Für Labbadia ist Stark „ein echter Leadertyp“

„Ich kenne Niklas schon lange und habe ihn aus der Ferne immer geschätzt“, sagt Labbadia. „In den U-Mannschaften war er ein echter Leadertyp.“ Aber nachdem Boyata und sein Nebenmann Jordan Torunarigha den Job in der Innenverteidigung zu seiner vollen Zufriedenheit erledigt hatten, gab es für Herthas Trainer keinen Grund, die Besetzung zu verändern. Und so ist aus der Stammkraft Stark, dem einzigen aktuellen deutschen A-Nationalspieler des Vereins, mit nun 25 Jahren erst einmal wieder ein Herausforderer geworden.

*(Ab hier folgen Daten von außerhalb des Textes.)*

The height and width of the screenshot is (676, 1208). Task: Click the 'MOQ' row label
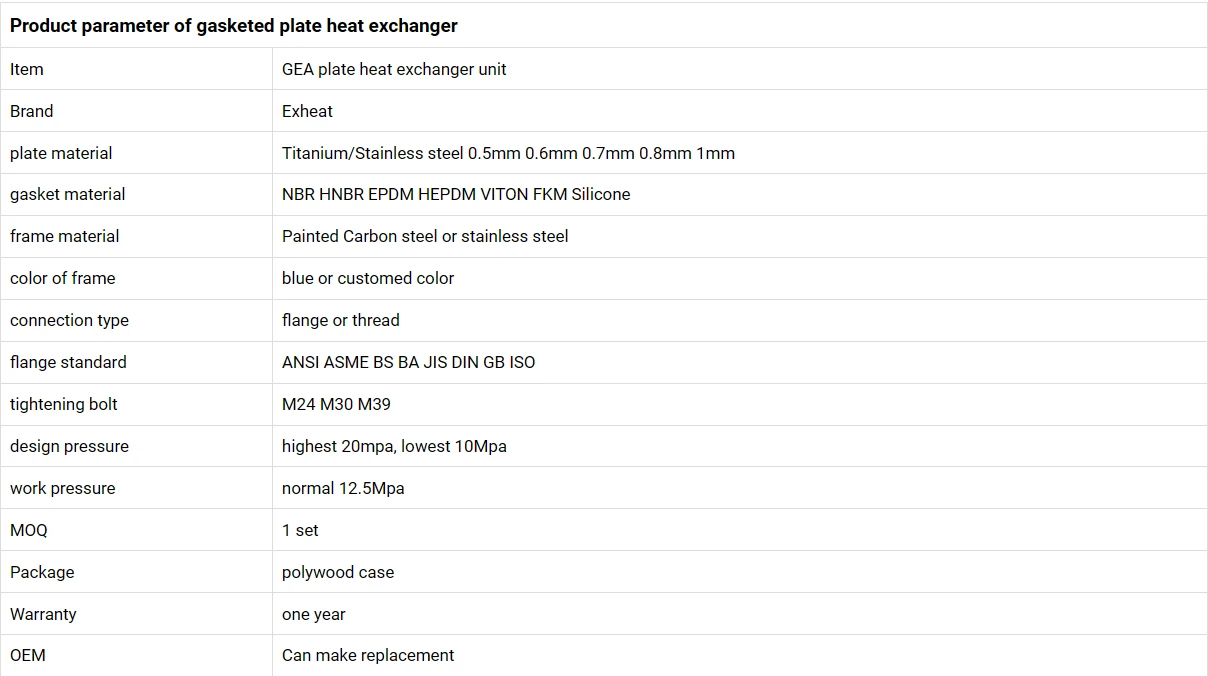pyautogui.click(x=29, y=530)
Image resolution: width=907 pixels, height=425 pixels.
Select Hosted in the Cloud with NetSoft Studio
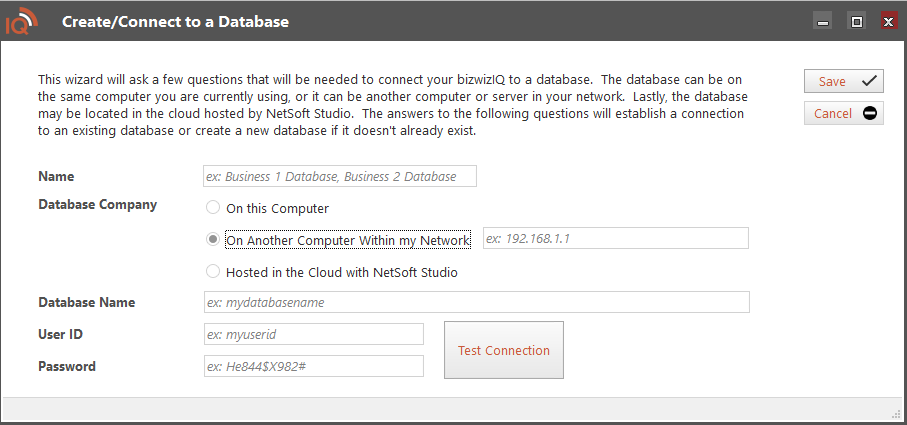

„Er ist auf alle Fälle auf dem Weg“, sagt Labbadia. Allerdings ist die Konkurrenz nirgendwo so groß wie in der Innenverteidigung. Mit Karim Rekik gibt es vier Bewerber für nur zwei Plätze. „Niklas hat den Vorteil, dass er noch eine zweite Position spielen kann“, sagt Labbadia. „Das ist super.“

Im ersten Testspiel dieses Sommers, beim 2:0 gegen Viktoria Köln, hat Stark genau wie am Ende der vergangenen Saison als Sechser gespielt. Neu ist diese Rolle nicht für ihn, auch Pal Dardai hat ihn gelegentlich im defensiven Mittelfeld eingesetzt. „Das macht schon auch Spaß“, sagt Stark – weil man in dieser Rolle offensiver auftreten und zum Beispiel mutiger in die Zweikämpfe gehen könne. „Du weißt ja, da stehen noch zwei Berge hinten drin.“

„Ich will einfach nur spielen“

Seine Präferenz, möglicherweise auch mit Blick auf die Chancen in der Nationalmannschaft, liegt aber wohl eher in der Innenverteidigung. „Ich will einfach nur spielen. Wo, das werden wir sehen“, sagt Stark über die Konkurrenzsituation. „Jeder sollte sich von den anderen ein bisschen anstacheln lassen, um noch besser zu werden.“

Mit seiner Qualität als Verteidiger, mit seiner Erfahrung und auch seiner Art zählt Stark ganz sicher zu den Spielern, die für eine Führungsrolle in der Mannschaft in Frage kommen. Als Kapitän der deutschen U-19-Nationalmannschaft oder als Abwehrchef der U 21 hat er durchaus positive Erfahrungen damit gemacht. „Wenn du Vertrauen bekommst, willst du auch was zurückgeben“, sagt Stark. „Das hat mir in der Vergangenheit immer ganz gutgetan.“

Auch Bruno Labbadia sucht bei Hertha noch einen Kapitän für die neue Saison, und Niklas Stark ist ganz sichern ein Kandidat. „Das werden wir sehen“, sagt er. „Ein Kapitän ist jemand, für den der Erfolg der Mannschaft im Vordergrund steht, erst dann kommen die eigenen Ziele. Deswegen sage ich nicht: Ich will Kapitän werden.“ Was ihn – Achtung: Dialektik – gerade für das Amt prädestiniert.